InternetHealthReport / ihr-website

Vue.js code for IHR website
https://ihr.iijlab.net/ihr/en
GNU General Public License v3.0
65 stars 122 forks source link

Enhancement for `asnames.txt` file to Capture All ASes Encountered in the Global Report #725

Closed mohamedawnallah closed 10 months ago

mohamedawnallah commented 11 months ago

Is your feature request related to a problem? Please describe.

Currently ripe_asnames.txt doesn't contain all the ASes we encounter while aggregating the alarms in the Global Report this means we will discard the missing ASes which may contain valuable insights.

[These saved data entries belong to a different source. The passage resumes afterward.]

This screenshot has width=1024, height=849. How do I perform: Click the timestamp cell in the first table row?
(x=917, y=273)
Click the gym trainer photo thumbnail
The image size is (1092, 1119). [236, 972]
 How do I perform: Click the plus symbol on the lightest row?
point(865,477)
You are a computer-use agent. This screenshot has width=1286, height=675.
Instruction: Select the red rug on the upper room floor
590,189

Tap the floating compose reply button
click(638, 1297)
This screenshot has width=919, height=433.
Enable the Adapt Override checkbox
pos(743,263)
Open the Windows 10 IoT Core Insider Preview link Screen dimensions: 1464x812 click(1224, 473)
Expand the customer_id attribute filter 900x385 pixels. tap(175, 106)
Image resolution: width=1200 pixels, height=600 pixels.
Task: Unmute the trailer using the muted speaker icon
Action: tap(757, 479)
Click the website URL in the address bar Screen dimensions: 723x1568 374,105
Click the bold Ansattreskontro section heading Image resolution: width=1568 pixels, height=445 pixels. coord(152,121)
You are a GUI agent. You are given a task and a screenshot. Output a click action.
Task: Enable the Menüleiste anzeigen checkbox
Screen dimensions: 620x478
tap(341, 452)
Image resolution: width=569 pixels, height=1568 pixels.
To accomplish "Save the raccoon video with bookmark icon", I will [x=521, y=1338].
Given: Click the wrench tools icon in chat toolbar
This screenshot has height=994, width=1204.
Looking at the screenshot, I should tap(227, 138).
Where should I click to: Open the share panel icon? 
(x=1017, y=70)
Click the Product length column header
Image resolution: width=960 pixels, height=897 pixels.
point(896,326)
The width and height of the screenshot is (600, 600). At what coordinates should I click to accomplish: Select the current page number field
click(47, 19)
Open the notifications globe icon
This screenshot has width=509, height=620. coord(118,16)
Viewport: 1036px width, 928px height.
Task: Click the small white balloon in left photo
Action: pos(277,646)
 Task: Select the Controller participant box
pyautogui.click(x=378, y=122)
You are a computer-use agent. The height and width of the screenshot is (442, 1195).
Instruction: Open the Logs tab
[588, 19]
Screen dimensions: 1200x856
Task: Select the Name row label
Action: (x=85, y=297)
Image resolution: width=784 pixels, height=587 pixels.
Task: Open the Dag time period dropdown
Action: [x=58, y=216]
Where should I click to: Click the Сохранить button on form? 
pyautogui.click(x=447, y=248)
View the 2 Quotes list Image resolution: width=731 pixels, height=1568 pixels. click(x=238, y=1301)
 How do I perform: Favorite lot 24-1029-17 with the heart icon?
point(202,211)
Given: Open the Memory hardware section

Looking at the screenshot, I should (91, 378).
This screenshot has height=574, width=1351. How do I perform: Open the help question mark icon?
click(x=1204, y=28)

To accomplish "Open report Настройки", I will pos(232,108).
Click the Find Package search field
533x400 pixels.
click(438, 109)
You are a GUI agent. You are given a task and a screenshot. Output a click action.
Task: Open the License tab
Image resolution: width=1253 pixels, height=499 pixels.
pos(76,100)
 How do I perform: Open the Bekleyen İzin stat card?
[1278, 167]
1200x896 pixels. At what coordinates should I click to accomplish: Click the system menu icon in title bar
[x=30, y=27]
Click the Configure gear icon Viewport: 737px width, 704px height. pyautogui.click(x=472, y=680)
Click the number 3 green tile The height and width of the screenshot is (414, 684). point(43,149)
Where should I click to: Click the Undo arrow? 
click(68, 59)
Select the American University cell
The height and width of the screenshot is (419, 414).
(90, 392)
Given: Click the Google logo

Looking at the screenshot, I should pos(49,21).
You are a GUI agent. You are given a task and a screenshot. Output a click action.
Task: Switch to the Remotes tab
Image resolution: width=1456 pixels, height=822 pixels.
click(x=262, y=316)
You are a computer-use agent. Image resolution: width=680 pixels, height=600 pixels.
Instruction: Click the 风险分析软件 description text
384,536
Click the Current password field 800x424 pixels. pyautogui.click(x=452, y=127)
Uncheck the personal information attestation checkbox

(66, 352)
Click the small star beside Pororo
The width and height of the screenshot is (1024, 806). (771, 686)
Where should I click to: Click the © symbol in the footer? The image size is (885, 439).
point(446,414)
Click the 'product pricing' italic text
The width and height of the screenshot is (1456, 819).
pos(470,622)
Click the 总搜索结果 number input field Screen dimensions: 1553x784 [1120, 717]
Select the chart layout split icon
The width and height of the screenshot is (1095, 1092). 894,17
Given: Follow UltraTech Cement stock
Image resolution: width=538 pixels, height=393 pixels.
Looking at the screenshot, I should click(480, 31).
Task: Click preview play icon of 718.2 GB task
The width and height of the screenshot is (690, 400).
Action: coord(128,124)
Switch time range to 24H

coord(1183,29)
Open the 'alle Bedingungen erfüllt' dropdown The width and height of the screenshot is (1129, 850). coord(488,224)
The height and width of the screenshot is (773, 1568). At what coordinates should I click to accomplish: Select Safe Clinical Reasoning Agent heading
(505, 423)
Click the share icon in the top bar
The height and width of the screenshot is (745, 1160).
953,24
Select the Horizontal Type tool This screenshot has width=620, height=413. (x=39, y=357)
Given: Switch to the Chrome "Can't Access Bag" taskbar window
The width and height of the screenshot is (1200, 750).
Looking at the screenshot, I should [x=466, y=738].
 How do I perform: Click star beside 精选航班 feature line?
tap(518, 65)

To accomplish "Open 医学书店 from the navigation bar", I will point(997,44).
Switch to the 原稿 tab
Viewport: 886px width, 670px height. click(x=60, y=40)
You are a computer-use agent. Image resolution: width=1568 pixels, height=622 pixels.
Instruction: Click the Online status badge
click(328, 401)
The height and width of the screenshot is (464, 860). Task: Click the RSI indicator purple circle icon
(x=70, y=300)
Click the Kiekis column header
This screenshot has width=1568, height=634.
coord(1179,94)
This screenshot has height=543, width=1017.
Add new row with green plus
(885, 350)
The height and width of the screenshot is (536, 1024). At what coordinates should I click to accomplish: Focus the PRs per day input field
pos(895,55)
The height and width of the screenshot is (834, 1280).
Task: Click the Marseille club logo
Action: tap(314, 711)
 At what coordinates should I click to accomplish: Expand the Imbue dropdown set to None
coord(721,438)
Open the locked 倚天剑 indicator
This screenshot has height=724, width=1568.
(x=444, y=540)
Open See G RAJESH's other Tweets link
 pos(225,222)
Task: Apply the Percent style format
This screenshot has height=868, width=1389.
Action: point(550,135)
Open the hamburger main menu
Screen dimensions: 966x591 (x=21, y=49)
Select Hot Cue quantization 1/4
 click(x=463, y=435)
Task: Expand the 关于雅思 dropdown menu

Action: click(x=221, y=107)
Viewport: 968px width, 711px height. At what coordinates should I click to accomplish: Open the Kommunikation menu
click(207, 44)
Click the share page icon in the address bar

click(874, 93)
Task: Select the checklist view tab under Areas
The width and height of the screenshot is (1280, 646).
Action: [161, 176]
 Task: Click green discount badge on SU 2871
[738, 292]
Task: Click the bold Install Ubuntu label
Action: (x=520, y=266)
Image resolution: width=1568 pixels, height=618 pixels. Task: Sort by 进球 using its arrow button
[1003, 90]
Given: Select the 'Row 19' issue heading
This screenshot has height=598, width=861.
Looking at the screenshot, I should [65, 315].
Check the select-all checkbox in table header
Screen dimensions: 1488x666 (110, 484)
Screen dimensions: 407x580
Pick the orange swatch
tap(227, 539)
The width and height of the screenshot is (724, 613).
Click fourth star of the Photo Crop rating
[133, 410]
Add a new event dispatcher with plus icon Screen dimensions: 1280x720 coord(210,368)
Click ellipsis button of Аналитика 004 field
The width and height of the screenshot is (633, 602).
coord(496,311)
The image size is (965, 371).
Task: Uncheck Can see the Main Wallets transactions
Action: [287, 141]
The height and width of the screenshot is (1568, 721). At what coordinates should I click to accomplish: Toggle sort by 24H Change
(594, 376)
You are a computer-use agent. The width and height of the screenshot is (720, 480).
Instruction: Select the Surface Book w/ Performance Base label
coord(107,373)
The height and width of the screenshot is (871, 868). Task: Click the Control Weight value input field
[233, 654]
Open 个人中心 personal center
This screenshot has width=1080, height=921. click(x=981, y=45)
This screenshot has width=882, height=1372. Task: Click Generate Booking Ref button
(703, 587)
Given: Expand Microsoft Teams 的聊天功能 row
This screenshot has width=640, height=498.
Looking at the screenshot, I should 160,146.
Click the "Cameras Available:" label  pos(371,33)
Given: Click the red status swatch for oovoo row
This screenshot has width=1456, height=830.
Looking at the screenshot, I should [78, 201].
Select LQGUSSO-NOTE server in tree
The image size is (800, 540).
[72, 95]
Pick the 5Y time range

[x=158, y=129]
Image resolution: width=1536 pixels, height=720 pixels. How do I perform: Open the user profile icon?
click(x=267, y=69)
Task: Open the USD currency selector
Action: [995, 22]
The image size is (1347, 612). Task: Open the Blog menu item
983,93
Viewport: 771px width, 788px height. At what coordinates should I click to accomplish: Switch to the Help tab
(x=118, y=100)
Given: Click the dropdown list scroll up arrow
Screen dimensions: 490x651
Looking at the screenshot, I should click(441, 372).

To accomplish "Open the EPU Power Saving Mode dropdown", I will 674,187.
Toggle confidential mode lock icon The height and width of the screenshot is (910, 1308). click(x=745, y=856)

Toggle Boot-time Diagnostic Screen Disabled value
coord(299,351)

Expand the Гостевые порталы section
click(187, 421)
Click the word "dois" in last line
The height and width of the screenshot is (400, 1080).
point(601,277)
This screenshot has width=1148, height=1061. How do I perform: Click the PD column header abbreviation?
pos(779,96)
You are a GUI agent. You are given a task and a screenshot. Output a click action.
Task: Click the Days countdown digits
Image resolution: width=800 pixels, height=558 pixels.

Describe the solution you'd like

We currently log missing ASes in the console, similar to the attached screenshot. Our Continuous Integration (CI) includes a test AsNames.test.js that checks the validation of the new entries in asnames.txt. It checks for a pattern: <AS_NUMBER><SPACE><AS_NAME><COMMA><SPACE><COUNTRYCODE> (e.g., 15176 AS-INOC, US). We propose implementing a review step for the meaning of new entries added:

  1. Contributors submit a PR to add an entry in the asnames.txt file.
  2. The CI checks for the specified pattern's correctness.
  3. A reviewer ensures the semantics of the added content.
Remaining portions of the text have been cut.